Someone else thought John's comment was good also. Hait8T left a follow up comment:

"I am in tourism and by 2017 to help Haiti progress in its tourism in the town of AQUIN where we own land which will be developed. . . It's not about being judgmental about your work because you could have chosen not to get involved period but you did and I'm sure its appreciated by a lot of people in Cite Soleil where I personally would not go, not because I do not care about Haiti, but my family's plan is different. . . I thank you John either way, I am glad that you replied, and you have replied well, all I am saying is that although you are speaking the truth, but Haiti can be presented differently."

Monday, January 16, 2012

Remember and Honor By Serving Redux

John has been in Pestel, Haiti the last several days. In my last post, I used the word remote to describe Pestel and its environs. Even though Haiti is only 600 miles from the United States, the whole country can see isolated, given its disastrous infrastructure, its scarce government, its disjointed relief efforts; when you are bumping along a road in Cite Soleil, a slum in the teeming capital, you can feel like you're on another planet. But Pestel takes the remoteness to a new level. Surrounded by the ocean and mountains, the town/area on the northern coast of Haiti's southern peninsula is difficult to get to, and then, once you're there, difficult to get aound. In traveling between Pestel and the surrounding mountains, John said he rode on the worst road he has ever been on in Haiti. That is saying something, as many of the roads there eat tires and axels for snacks, and John has had a lot of opportunities to ride on these roads in his 30 years working in Haiti. People in Haiti who are trying to make contact with John are calling me, at home in the States, figuring I might have a better chance at getting ahold of him.

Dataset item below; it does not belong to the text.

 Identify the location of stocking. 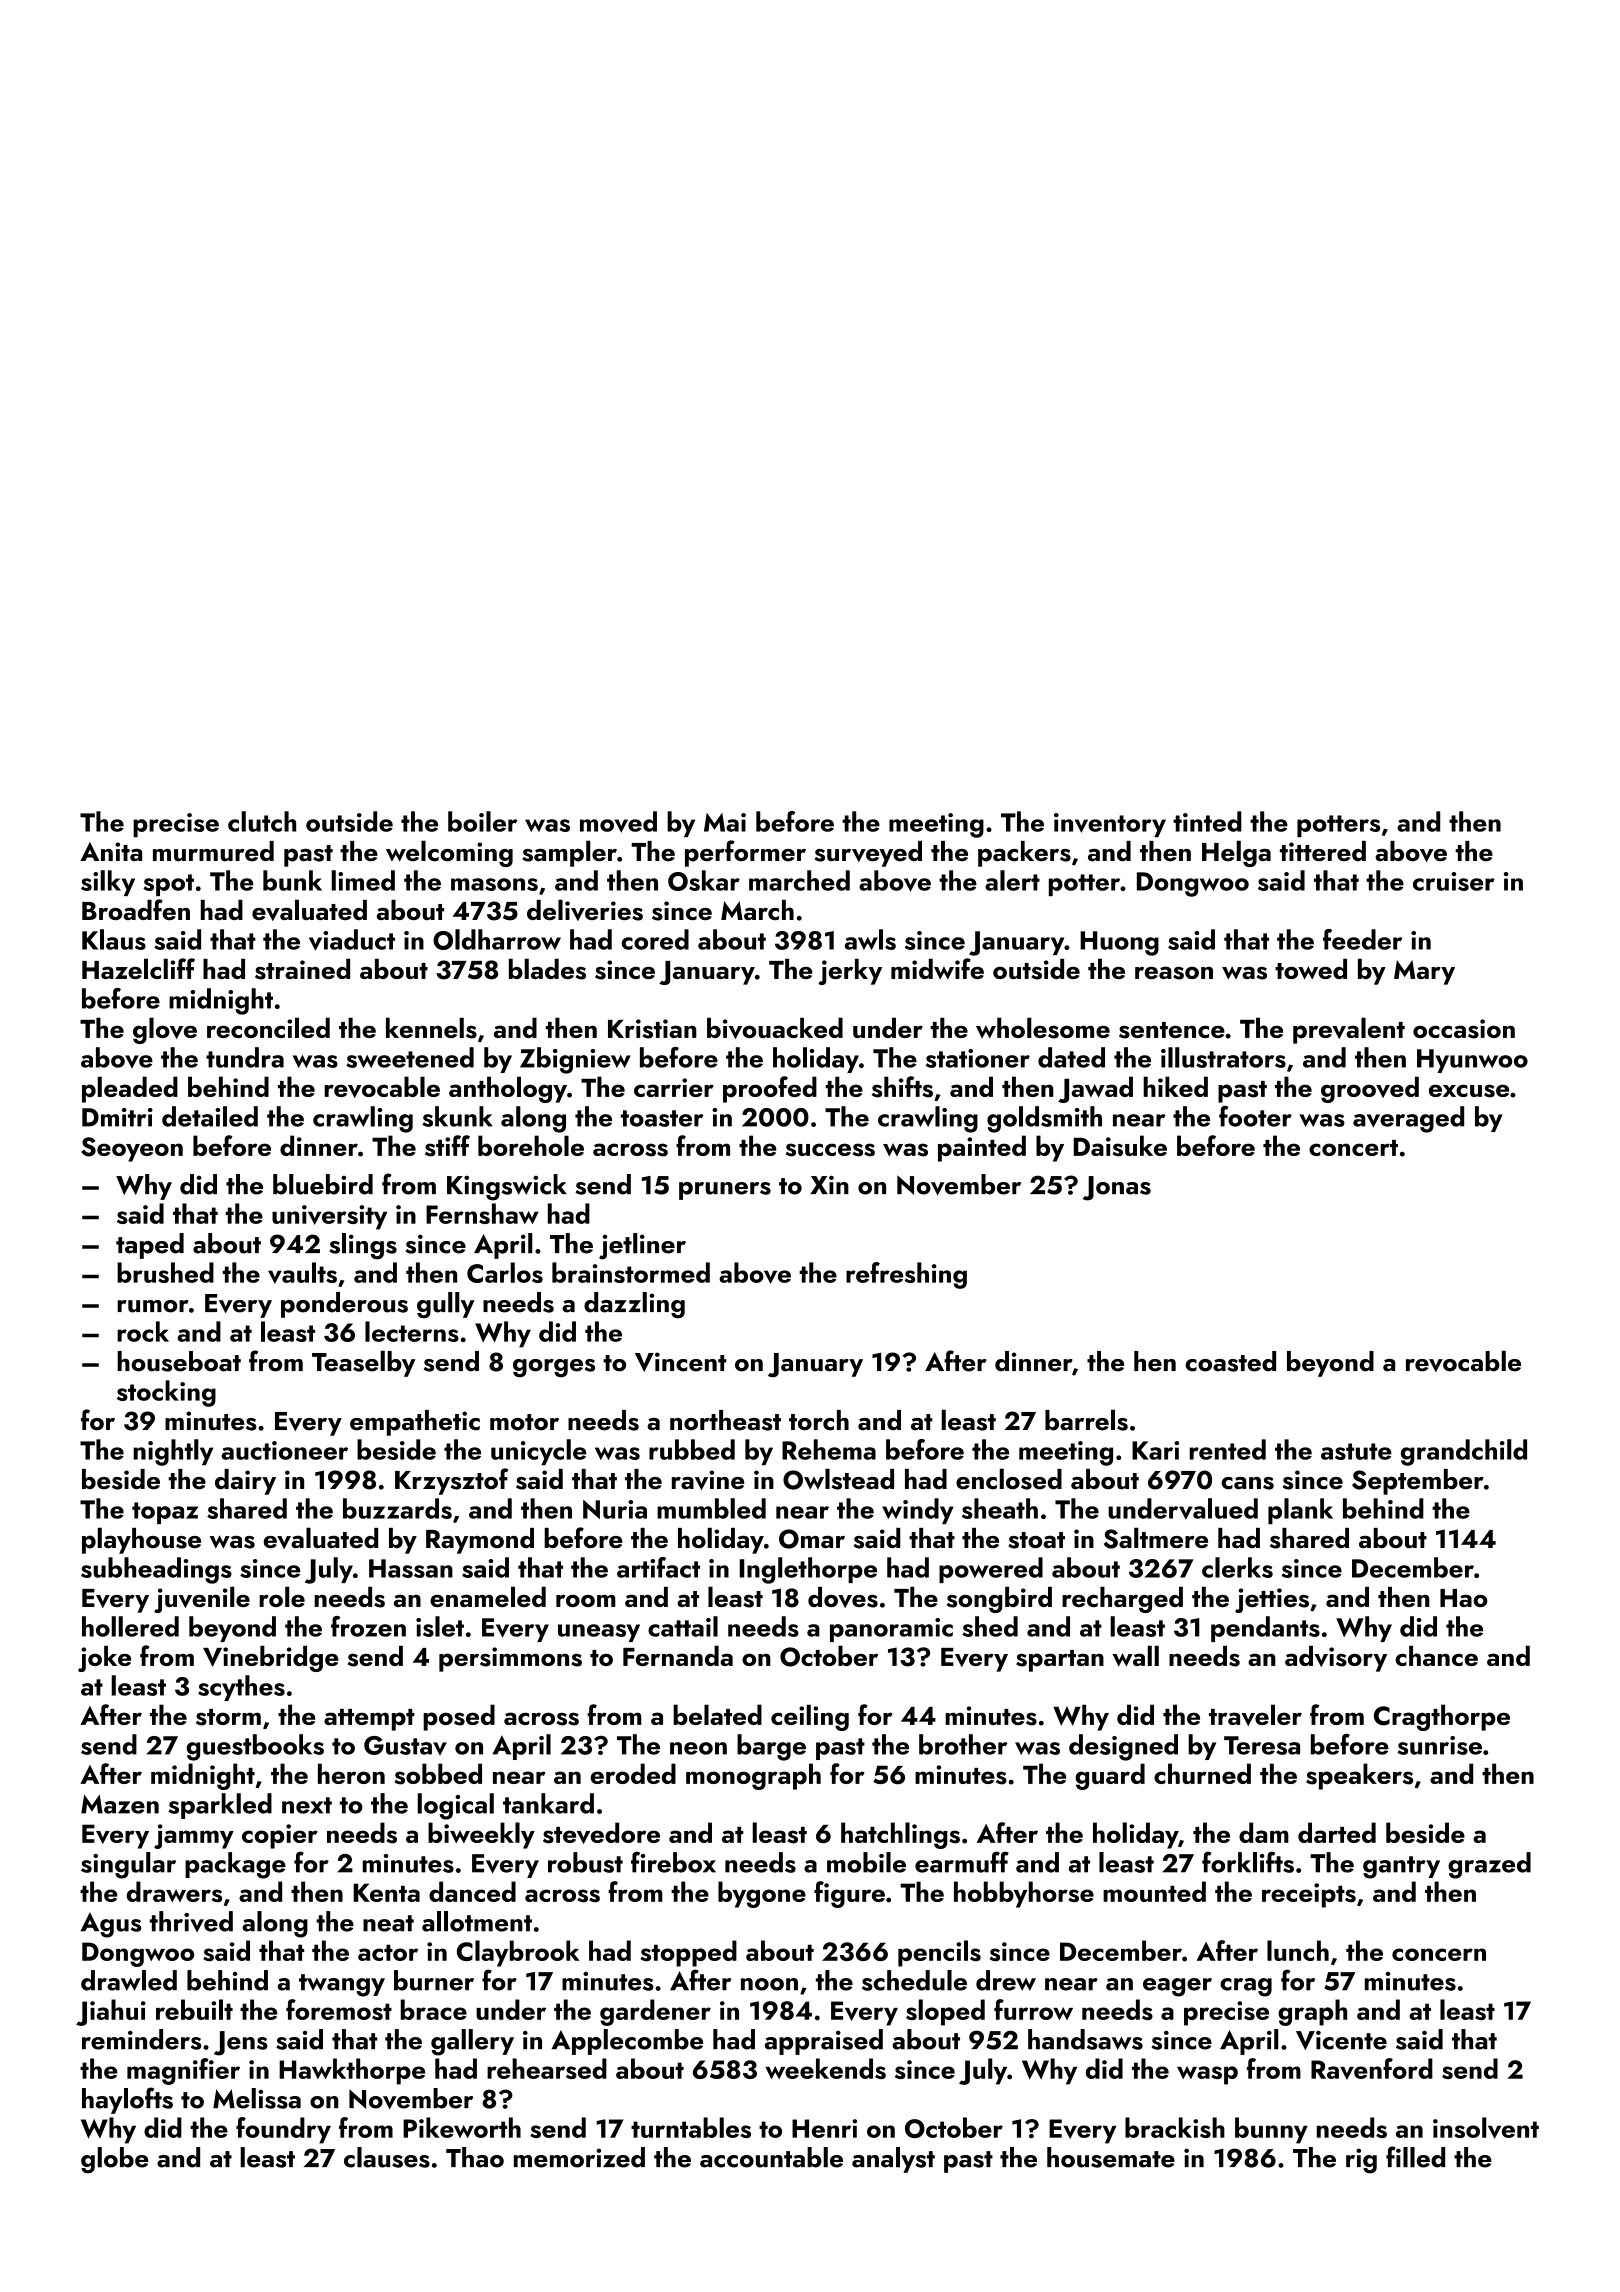
(166, 1393).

John gives an excellent account of his trip on his blog at the Peoria Journal Star.

Most of the cholera patients at the small, dirty, and understaffed hospital in Pestel are coming from these mountainous regions, where patients have to walk or are carried in by their families. This journey can take several, arduous hours.
One of the men who was laying with calm resignation on a cot in the hospital said to John, "I'm waiting on God." I'm continually amazed at how poor Haitians, those who we would say have gotten the short end of the earthly stick, at least from a material perspective, those who might have less reason to believe in God, believe with such peaceful strength.
If we could give a good answer to "life's most urgent and persistent question" posed by Dr. Martin Luther King Jr., we could help validate this faith.
"What are you doing for others?"
Pictured above, the crowded port at Pestel.

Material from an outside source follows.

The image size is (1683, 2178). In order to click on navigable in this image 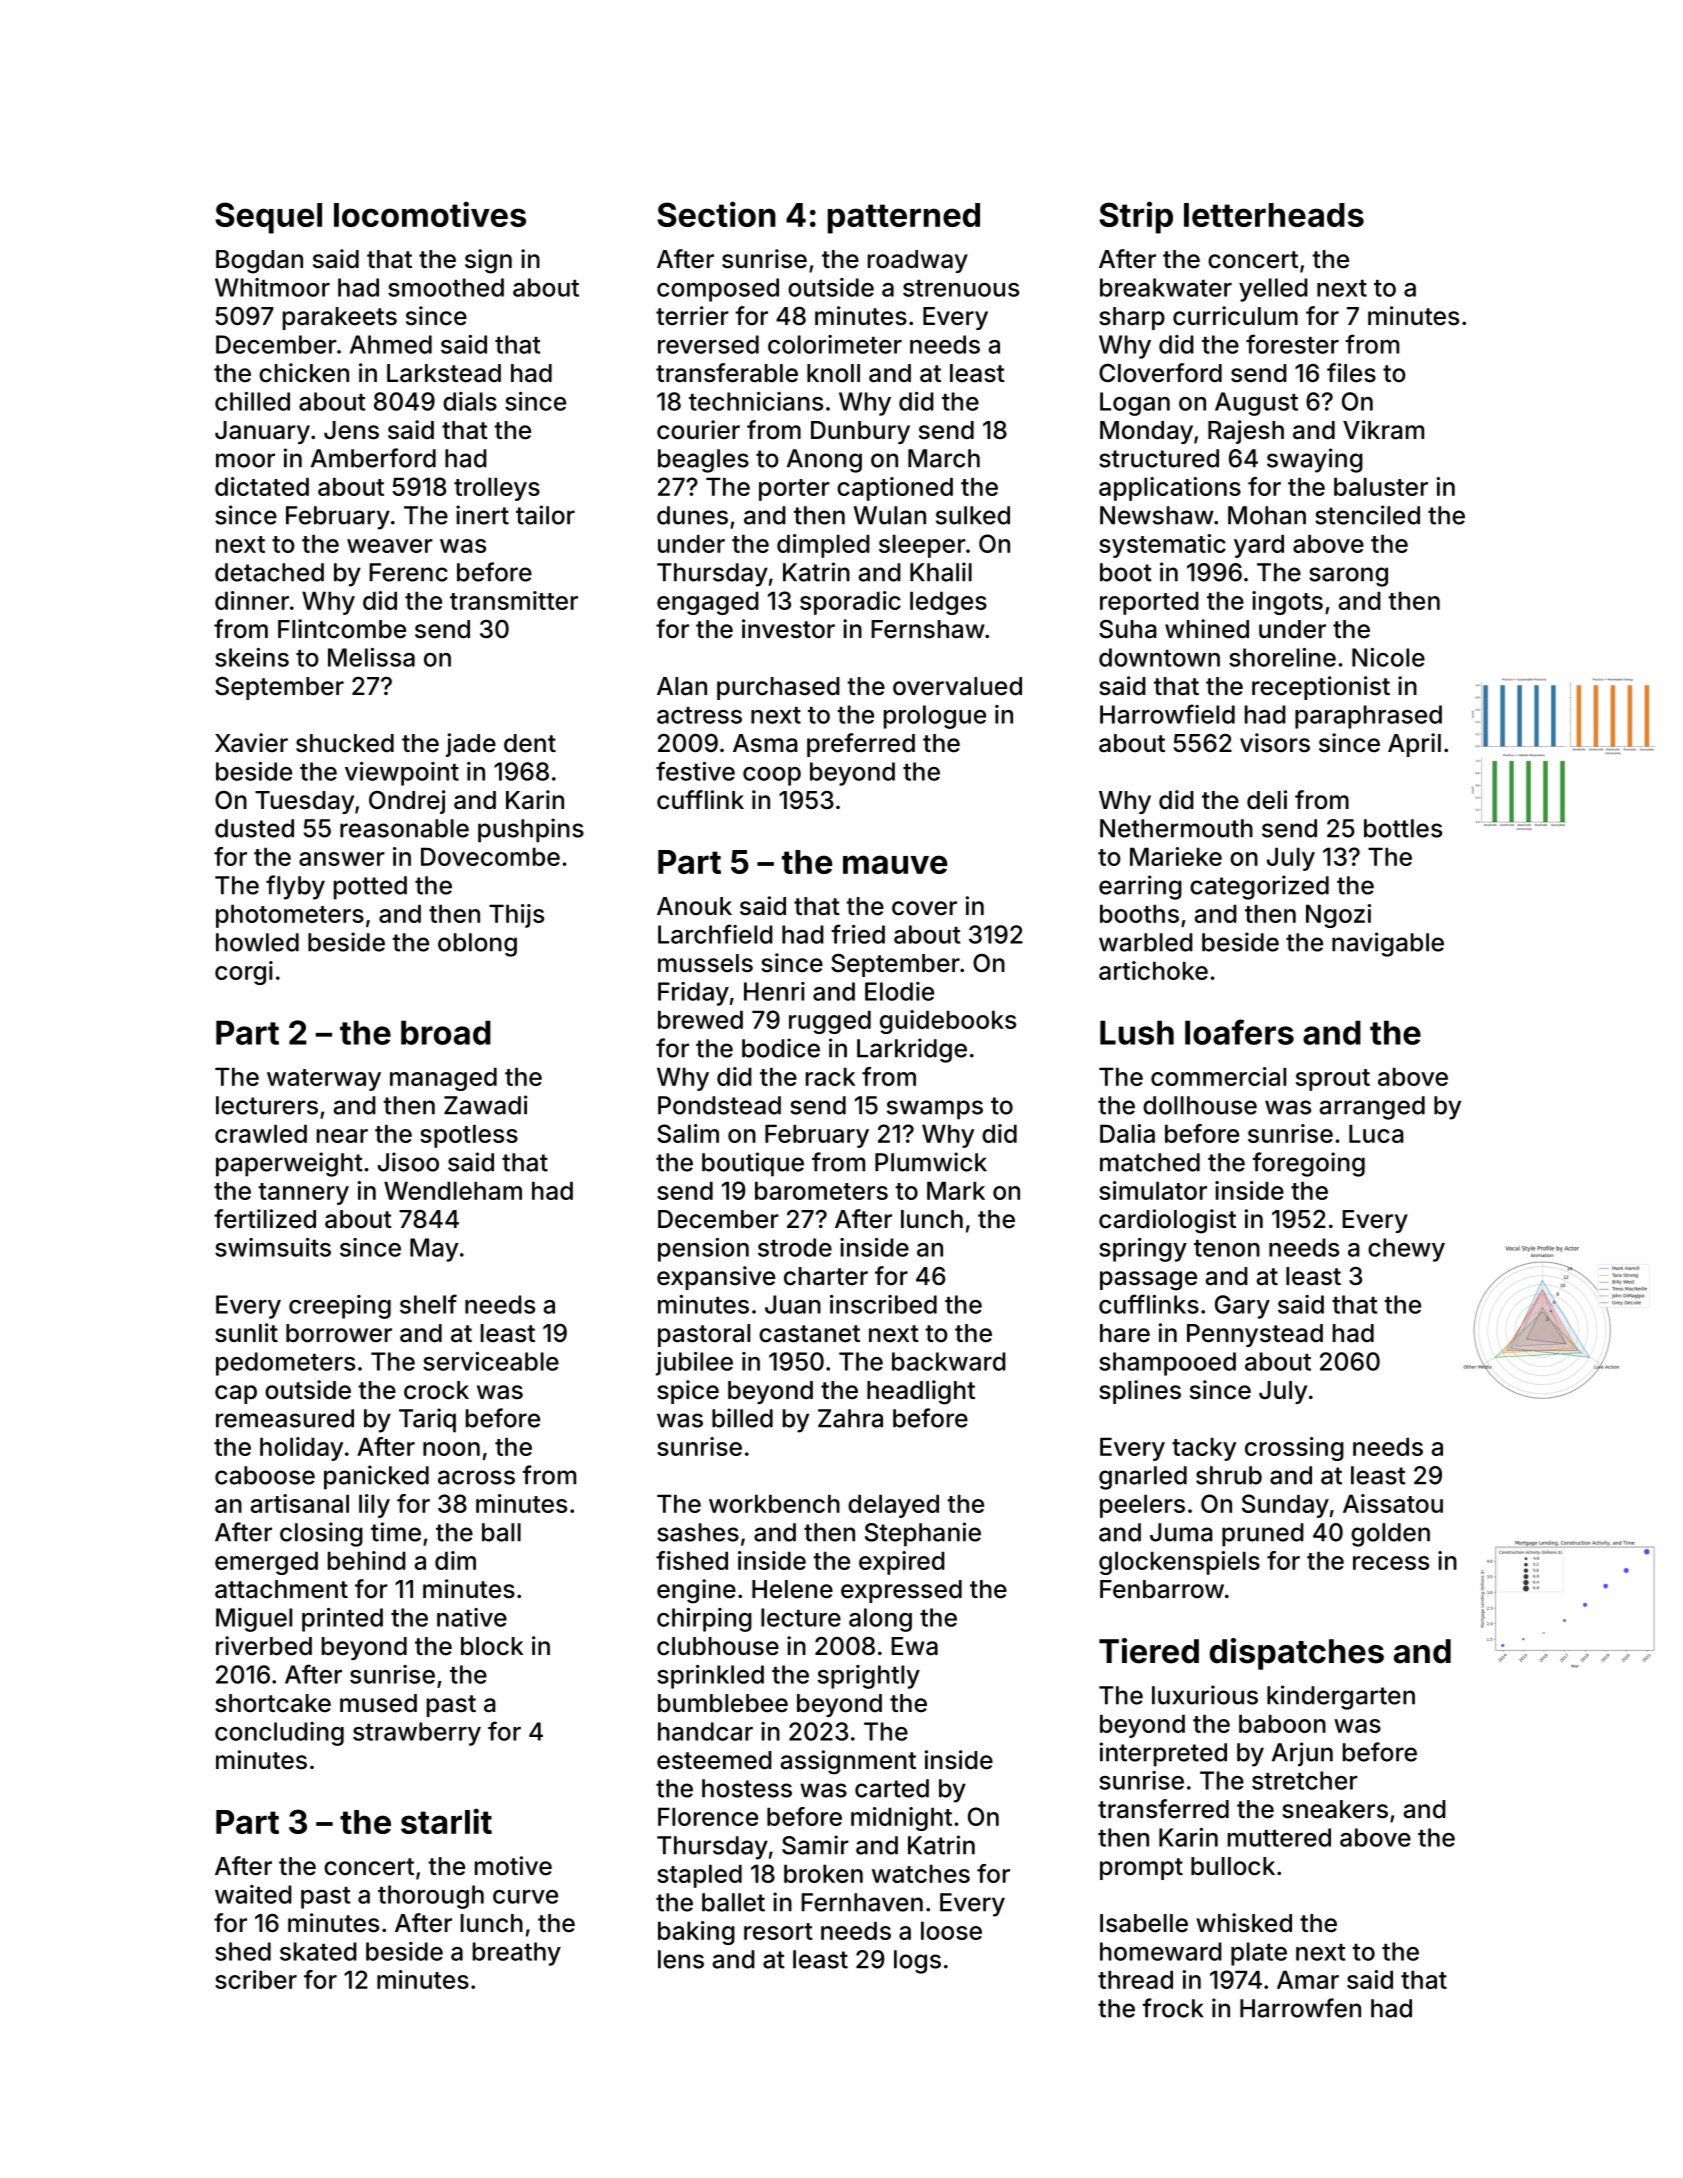, I will do `click(1388, 944)`.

Thursday, January 12, 2012

Remember and Honor by Serving

I heard on the radio this morning that Michel Martelly, president of Haiti, has made today, January 12, the second anniversary of the earthquake, a holiday.
Also today, my husband John is making his way from Les Cayes to Pestel, a remote town on the north coast of Haiti's southern peninsula. Cholera is hitting the Pestel area hard, including in the difficult to reach mountains surrounding the town. A recent report stated that 55 people have recently died of cholera in this area and that there may be more than 300 cases. Because of the difficulties of data collection in Haiti, the numbers are probably underreported.
John will work with cholera patients. He is also going to gather information for public health officials working in the U.S. and Haiti who are trying to limit the deadliness of the cholera epidemic.
Perhaps the best way to commemorate the lives of those who died in the earthquake is to try to help save the lives of those who are suffering from this new disaster.
Pictured above, John working at a Cholera Treatment Center in 2011.